NASCAR driver makes right turn for gobbler at Realtree

By: Steve Bowman, OutdoorChannel.com

FORTSON, Ga. -- Bobby Labonte is accustomed to speeding around asphalt at about 215 miles per hour. In those trips, he’s always making a left turn.

On a Georgia turkey hunt, Labonte found out he needs to stick to left turns. A short right turn, mixed in with a little bottomland mud, left him stuck and spinning in the mire, rather than running and gunning on a hunt for his first long-beard. (We’ll get to both of those later.)

The 2000 NASCAR Champion, Labonte is best known as one of the top drivers on the NASCAR circuit. His success along with this brother, Terry, has made Labonte a household name in the world of racing.

Three days before he would saddle up his Toyota Camry for the Aaron’s Dream Weekend at Talledega Super Speedway, Labonte was a guest for Realtree’s “Driven to Hunt” show in nearby Georgia.

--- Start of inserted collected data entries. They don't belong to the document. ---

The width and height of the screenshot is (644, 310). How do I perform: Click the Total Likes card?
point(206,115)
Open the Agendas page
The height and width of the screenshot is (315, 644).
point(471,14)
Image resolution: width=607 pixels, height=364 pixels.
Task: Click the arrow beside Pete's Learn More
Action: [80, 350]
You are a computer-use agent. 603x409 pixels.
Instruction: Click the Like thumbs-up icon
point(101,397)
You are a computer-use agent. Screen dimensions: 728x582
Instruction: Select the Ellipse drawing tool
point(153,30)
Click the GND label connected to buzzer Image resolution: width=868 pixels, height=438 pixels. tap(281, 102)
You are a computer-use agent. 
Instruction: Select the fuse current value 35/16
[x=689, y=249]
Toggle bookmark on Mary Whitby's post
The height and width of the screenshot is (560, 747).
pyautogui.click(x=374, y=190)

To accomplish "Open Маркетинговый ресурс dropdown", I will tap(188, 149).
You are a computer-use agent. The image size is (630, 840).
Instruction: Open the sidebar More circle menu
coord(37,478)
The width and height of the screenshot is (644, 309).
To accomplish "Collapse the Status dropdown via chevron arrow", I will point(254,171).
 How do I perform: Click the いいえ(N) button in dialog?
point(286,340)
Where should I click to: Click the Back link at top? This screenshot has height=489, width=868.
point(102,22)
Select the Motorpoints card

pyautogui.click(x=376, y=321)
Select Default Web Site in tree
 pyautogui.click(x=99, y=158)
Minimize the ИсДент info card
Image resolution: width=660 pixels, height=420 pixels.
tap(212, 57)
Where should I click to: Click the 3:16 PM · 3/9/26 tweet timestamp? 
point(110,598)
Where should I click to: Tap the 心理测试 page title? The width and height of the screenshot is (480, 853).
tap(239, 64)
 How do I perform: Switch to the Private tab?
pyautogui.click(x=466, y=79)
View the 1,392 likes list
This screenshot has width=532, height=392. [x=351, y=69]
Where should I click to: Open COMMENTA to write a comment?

Click the image for Labonte's turkey hunt for Realtree's 'Driven To Hunt'


“There’s not many races that actually line up with a good chance to hunt,’’ Labonte said. “This is perfect timing for me. It allows me to break out from the mental work that goes into preparing for a race and lets me just relax.”

“Relax” may have been a key word for Labonte on this hunt, but the end result was anything but.

It all started like most turkey hunts: Standing in the dark, waiting for a turkey to gobble from the roost. Labont, was accompanied by Phillip Culpepper (guide) and Dan Johnson (videographer) and an Outdoor Channel reporter/photographer.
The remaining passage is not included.